Beginning with the line where "Viewport: 1285px width, 1000px height." appears, restate each line word for word until the data ends. Pictures do not go in.
DATA LISTING below:
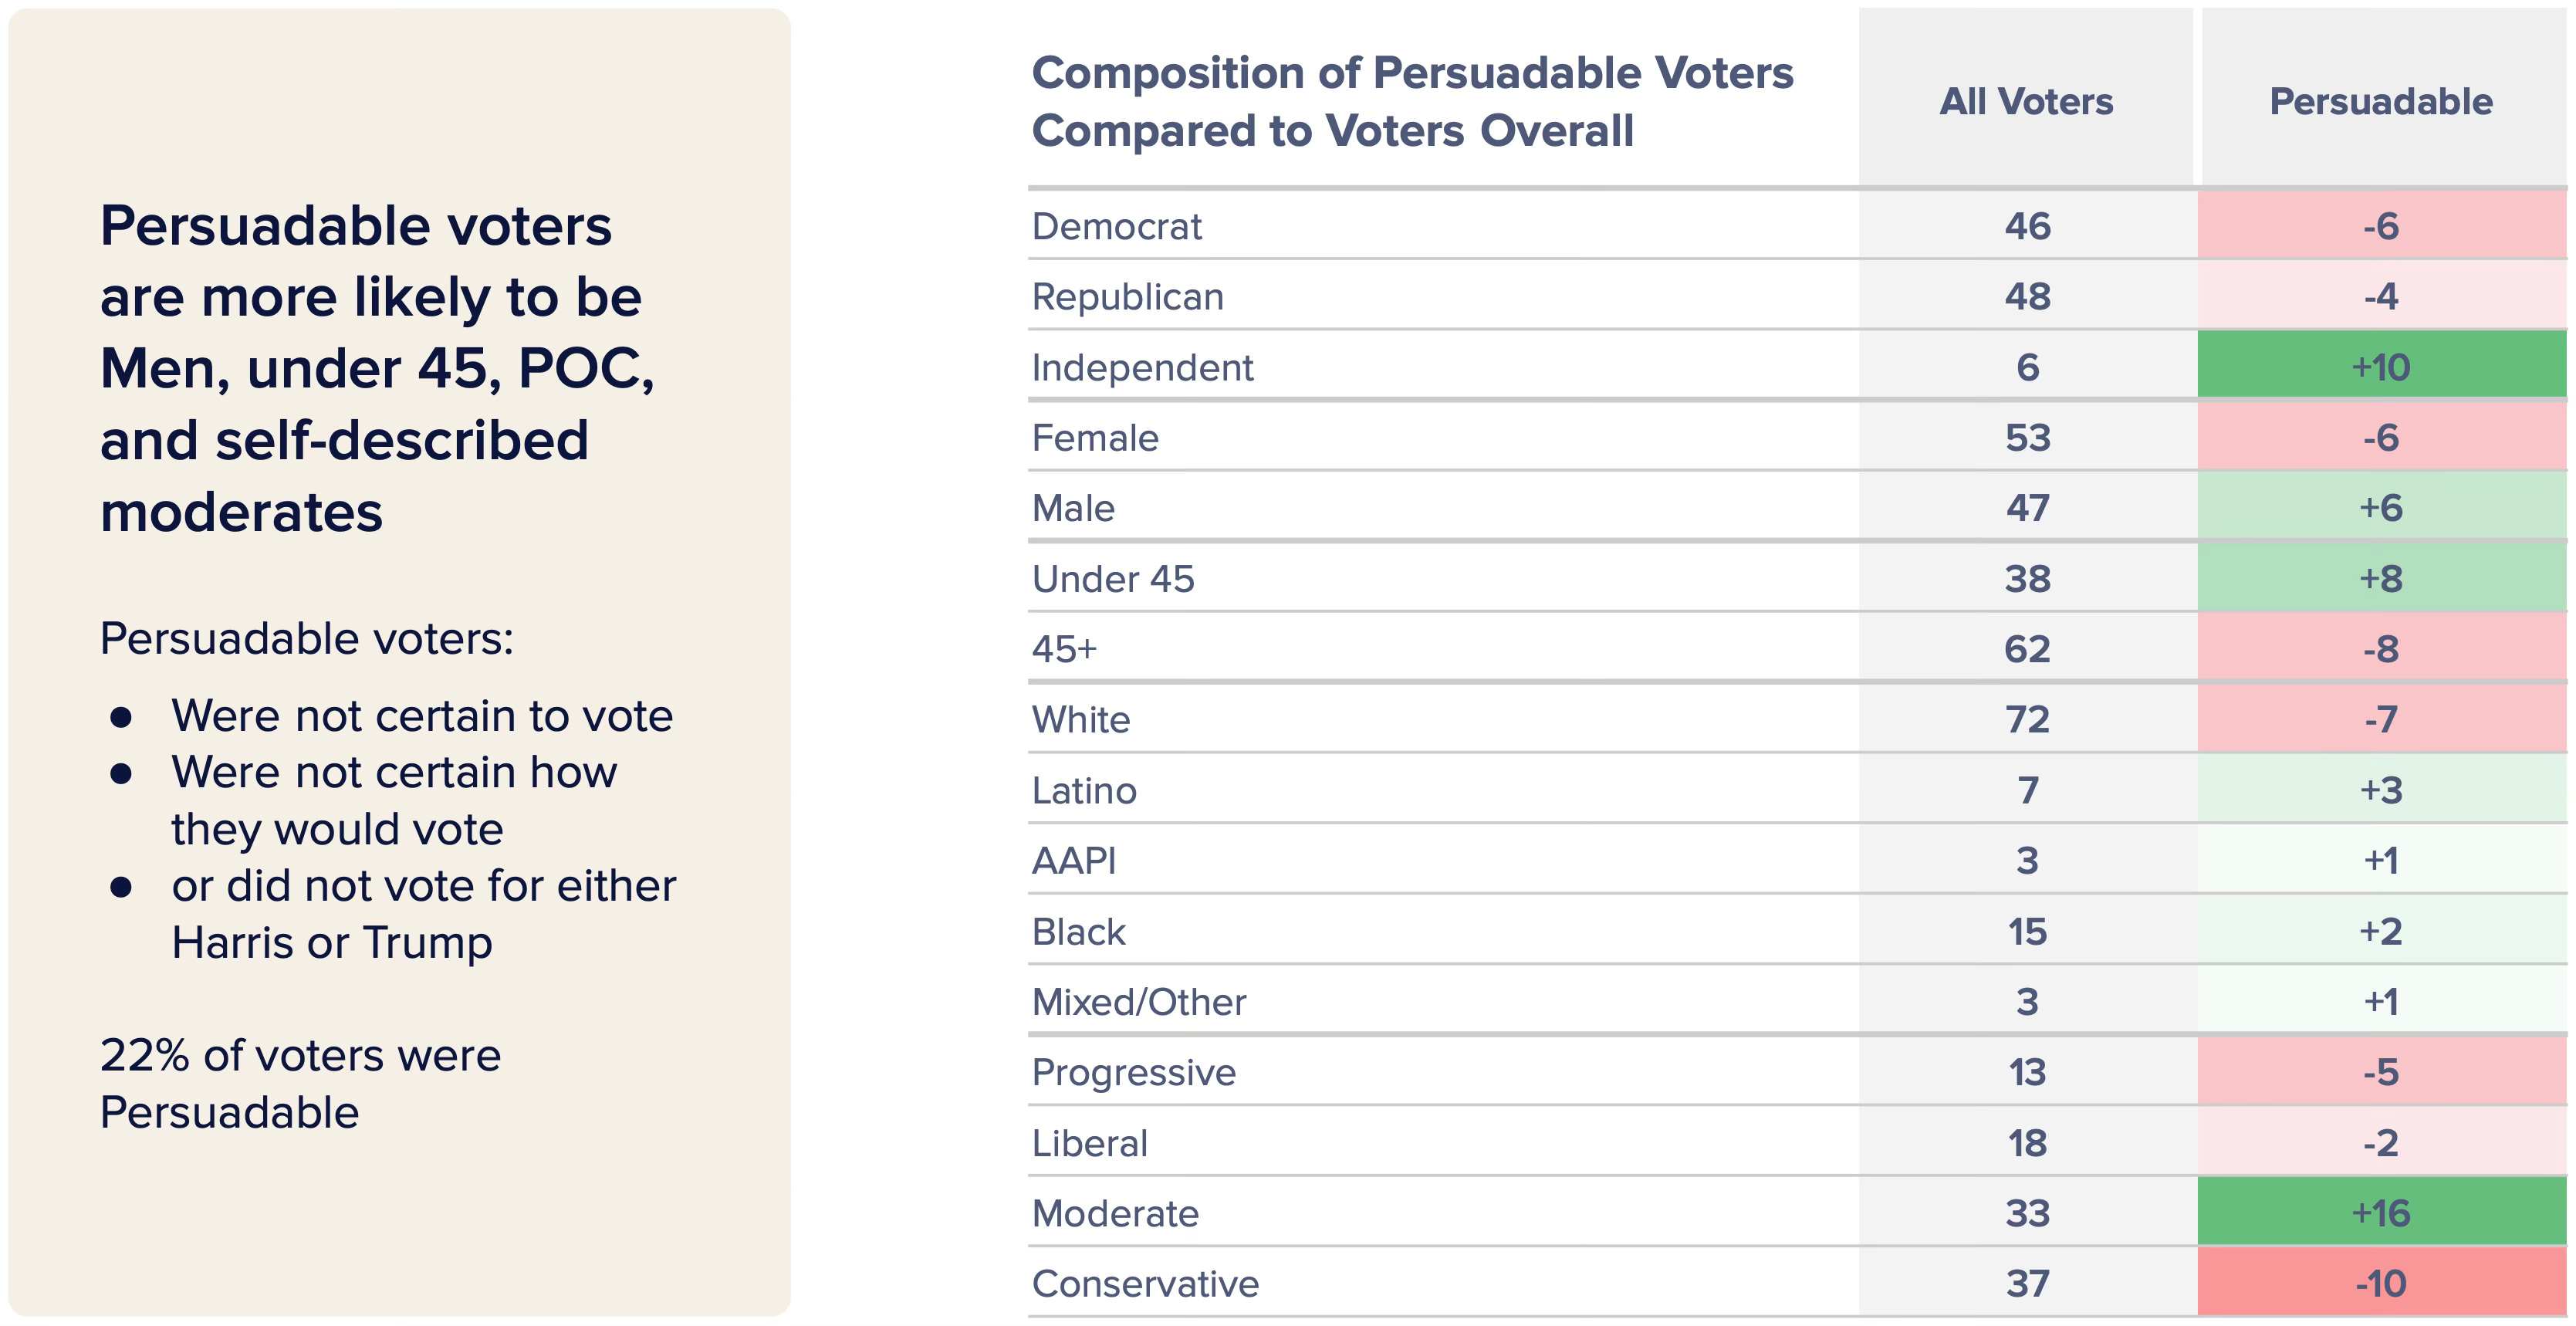
Task: Select the +8 cell for Under 45
Action: 2380,579
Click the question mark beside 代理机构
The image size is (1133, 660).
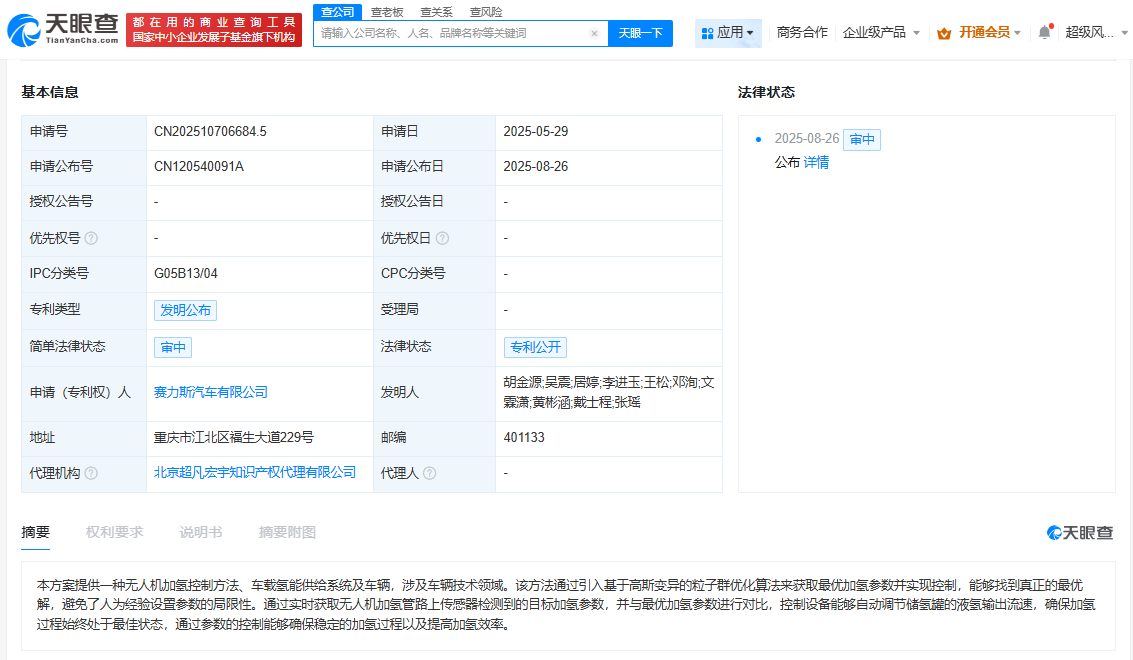coord(92,472)
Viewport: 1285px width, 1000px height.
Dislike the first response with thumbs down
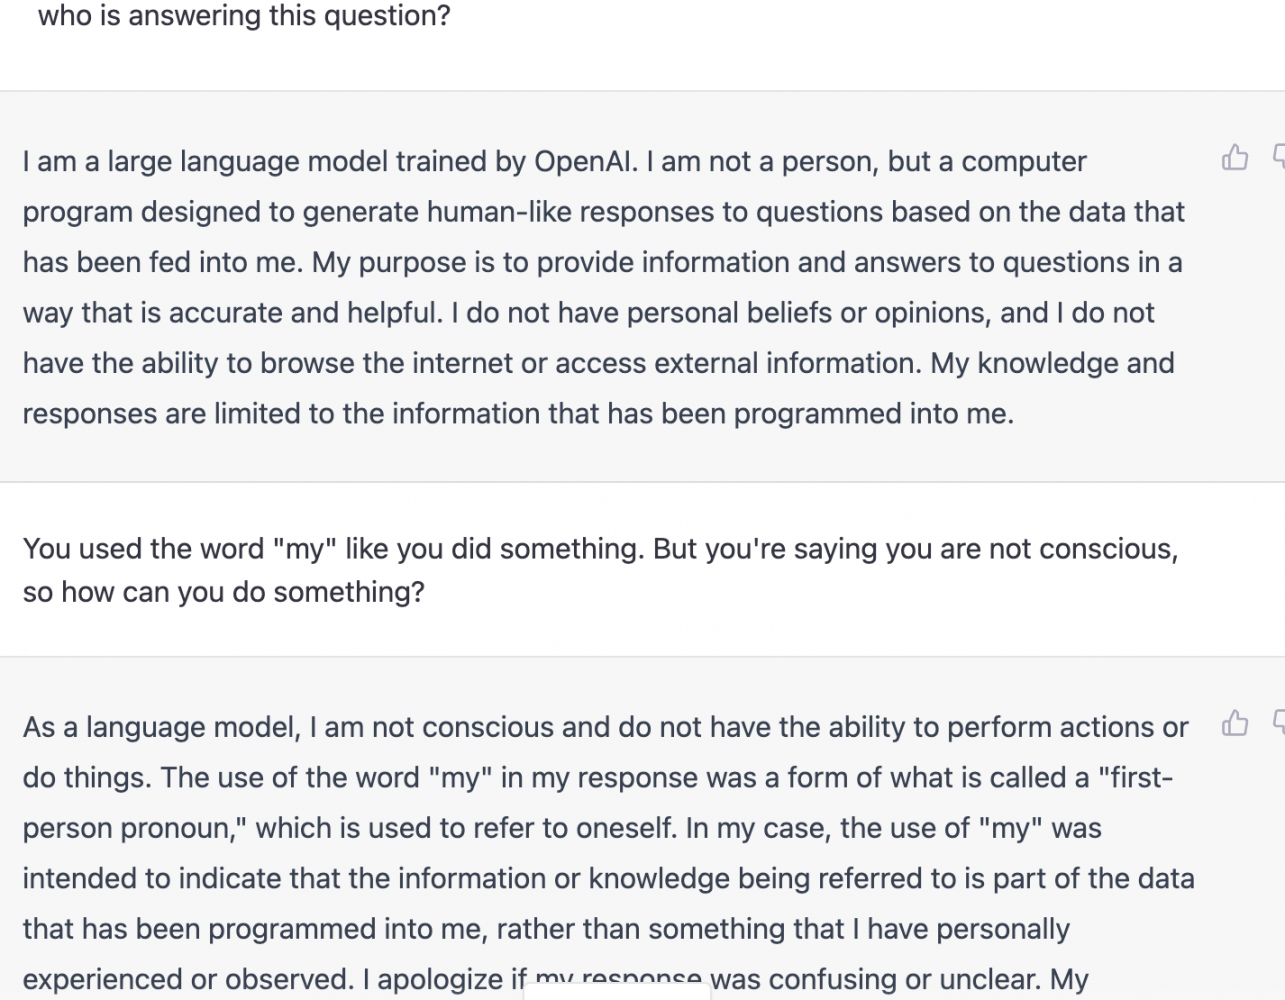pyautogui.click(x=1279, y=157)
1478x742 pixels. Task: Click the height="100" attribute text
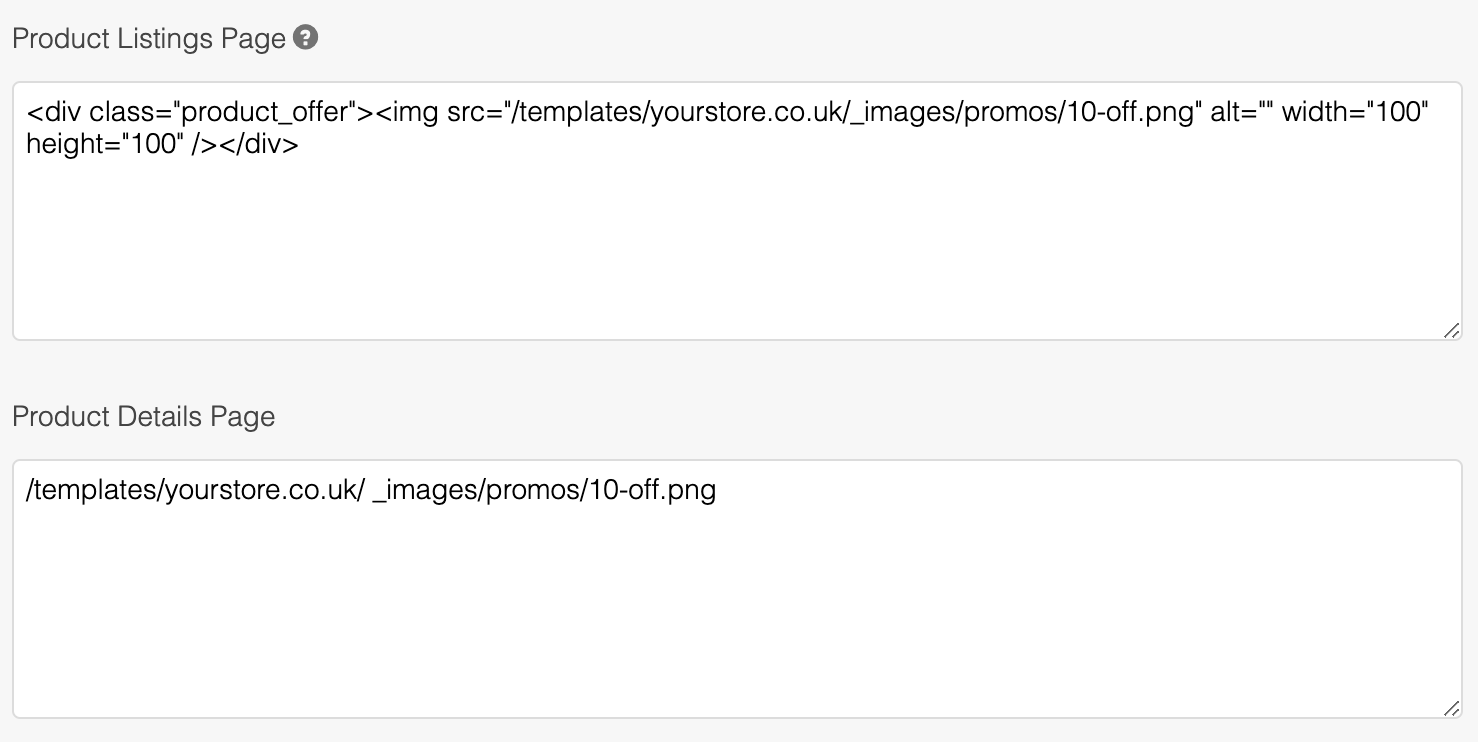[x=102, y=145]
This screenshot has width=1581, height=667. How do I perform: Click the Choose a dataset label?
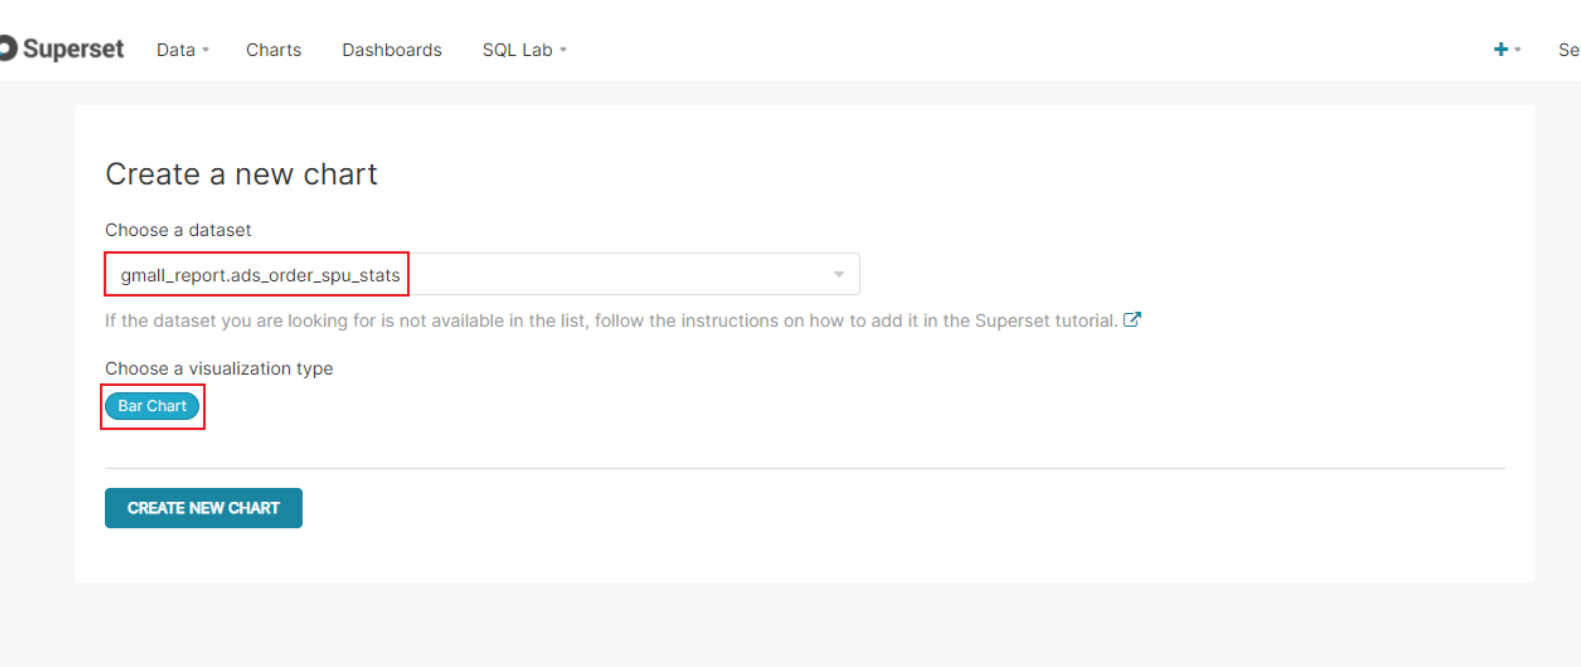coord(178,230)
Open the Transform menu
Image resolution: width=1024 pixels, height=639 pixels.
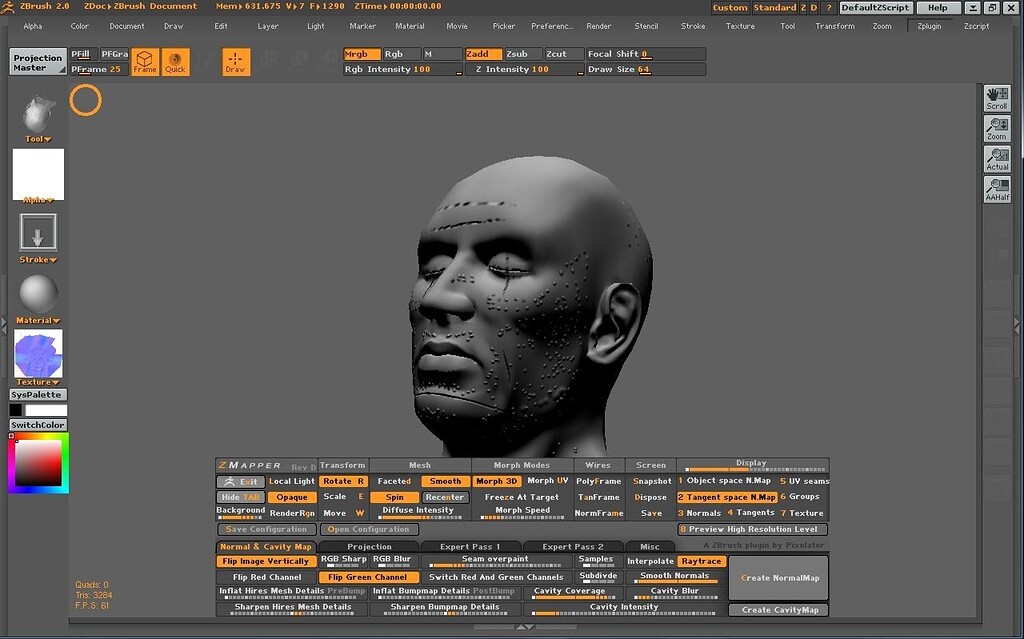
End of DATA LISTING.
### THE ANSWER:
Viewport: 1285px width, 1000px height.
Dislike the first response with thumbs down
pyautogui.click(x=1279, y=157)
1478x742 pixels. Task: Click the height="100" attribute text
[x=102, y=145]
This screenshot has width=1581, height=667. How do I perform: Click the Choose a dataset label?
coord(178,230)
Open the Transform menu
Image resolution: width=1024 pixels, height=639 pixels.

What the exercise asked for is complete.